» Rows on target coordinates:

= = = = = = =

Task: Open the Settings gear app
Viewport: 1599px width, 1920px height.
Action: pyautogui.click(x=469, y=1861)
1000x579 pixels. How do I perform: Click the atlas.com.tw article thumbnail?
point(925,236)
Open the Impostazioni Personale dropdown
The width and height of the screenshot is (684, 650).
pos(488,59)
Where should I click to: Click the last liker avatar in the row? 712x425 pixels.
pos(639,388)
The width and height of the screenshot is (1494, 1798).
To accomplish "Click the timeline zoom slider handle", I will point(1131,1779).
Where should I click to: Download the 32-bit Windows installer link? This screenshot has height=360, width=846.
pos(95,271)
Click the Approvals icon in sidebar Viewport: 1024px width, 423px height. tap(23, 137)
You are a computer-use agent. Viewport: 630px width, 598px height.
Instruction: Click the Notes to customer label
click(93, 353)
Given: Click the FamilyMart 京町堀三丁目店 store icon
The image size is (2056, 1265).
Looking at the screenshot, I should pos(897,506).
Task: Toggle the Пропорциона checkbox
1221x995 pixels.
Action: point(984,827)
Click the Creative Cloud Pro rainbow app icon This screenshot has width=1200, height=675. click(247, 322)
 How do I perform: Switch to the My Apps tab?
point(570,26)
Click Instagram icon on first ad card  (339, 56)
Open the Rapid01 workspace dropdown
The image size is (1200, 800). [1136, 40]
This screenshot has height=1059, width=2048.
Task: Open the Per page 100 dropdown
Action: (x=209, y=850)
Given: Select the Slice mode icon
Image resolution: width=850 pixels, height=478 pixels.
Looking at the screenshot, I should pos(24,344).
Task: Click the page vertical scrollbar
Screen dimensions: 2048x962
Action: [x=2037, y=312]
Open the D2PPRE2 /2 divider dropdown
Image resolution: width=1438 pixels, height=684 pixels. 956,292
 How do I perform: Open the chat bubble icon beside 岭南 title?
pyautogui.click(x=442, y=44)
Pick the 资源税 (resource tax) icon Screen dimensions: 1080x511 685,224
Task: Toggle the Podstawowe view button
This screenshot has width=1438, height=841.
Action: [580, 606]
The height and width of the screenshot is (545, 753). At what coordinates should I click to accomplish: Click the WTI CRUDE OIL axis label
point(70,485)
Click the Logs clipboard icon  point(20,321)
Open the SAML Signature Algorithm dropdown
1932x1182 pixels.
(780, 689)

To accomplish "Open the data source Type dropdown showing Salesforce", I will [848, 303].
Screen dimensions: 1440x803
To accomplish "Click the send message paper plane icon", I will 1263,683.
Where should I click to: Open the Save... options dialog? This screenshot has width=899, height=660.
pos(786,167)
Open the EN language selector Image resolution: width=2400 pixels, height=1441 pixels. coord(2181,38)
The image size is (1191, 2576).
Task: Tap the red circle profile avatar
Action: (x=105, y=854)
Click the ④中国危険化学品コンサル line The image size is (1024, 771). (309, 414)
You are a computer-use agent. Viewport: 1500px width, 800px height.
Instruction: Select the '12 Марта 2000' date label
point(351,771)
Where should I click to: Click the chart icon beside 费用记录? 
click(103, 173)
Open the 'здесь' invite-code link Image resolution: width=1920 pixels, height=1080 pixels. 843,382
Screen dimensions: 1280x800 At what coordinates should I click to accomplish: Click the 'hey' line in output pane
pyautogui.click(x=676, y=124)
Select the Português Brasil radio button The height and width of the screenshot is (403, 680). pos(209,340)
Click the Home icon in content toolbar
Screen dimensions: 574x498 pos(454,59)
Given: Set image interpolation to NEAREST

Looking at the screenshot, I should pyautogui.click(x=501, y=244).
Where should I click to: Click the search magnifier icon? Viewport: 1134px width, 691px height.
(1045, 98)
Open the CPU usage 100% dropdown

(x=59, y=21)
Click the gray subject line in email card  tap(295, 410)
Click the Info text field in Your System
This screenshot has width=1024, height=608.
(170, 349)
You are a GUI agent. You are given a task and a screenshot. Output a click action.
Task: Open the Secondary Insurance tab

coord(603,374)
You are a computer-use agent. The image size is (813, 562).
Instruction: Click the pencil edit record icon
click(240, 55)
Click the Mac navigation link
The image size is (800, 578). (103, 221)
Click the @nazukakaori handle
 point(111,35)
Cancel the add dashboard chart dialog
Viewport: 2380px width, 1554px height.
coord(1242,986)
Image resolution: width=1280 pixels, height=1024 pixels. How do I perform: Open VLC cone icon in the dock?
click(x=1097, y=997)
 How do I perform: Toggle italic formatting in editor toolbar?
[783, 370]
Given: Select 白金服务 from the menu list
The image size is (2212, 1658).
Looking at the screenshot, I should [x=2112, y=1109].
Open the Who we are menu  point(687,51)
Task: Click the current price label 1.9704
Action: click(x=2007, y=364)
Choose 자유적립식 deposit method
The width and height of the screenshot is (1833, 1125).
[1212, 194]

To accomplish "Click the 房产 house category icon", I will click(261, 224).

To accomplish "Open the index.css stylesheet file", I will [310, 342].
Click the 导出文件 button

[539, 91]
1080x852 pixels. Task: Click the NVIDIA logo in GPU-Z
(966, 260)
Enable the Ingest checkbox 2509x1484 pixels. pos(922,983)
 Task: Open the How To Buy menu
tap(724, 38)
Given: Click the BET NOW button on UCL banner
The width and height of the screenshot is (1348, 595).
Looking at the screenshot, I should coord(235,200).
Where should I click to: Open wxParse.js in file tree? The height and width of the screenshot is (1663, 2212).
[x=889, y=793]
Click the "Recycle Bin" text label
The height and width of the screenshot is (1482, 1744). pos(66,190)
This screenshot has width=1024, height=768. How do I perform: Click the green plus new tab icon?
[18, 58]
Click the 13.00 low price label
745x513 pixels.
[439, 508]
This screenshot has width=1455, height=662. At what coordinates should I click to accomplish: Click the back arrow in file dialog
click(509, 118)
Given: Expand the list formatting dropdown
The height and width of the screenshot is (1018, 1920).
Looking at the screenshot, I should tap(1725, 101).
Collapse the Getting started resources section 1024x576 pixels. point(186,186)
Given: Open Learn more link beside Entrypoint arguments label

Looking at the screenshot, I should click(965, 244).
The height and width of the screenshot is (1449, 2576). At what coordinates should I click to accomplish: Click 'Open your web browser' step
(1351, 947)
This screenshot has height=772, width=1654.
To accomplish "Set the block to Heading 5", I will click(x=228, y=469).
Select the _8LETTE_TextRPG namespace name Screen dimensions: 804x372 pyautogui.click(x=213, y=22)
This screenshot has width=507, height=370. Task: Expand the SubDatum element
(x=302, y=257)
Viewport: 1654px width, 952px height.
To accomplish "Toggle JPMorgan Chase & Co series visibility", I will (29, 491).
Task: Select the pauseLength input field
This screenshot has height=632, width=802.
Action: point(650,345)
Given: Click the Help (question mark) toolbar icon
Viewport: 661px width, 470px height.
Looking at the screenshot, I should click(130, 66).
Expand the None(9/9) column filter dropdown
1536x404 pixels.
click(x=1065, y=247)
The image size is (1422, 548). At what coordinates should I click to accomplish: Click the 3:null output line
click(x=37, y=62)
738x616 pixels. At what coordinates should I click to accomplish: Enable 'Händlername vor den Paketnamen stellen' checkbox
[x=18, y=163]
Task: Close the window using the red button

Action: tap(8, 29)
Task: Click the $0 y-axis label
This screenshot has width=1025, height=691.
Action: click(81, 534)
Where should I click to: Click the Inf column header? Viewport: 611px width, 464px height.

= = = = = = =

» Work to do:
Rewrite the rows from the line containing "Where should I click to: Click the last" through the line containing "I will point(1131,1779).", replacing "last" with "first" and leaving everything else unchanged.

» Expected answer:
Where should I click to: Click the first liker avatar in the row? 712x425 pixels.
pos(639,388)
The width and height of the screenshot is (1494, 1798).
To accomplish "Click the timeline zoom slider handle", I will point(1131,1779).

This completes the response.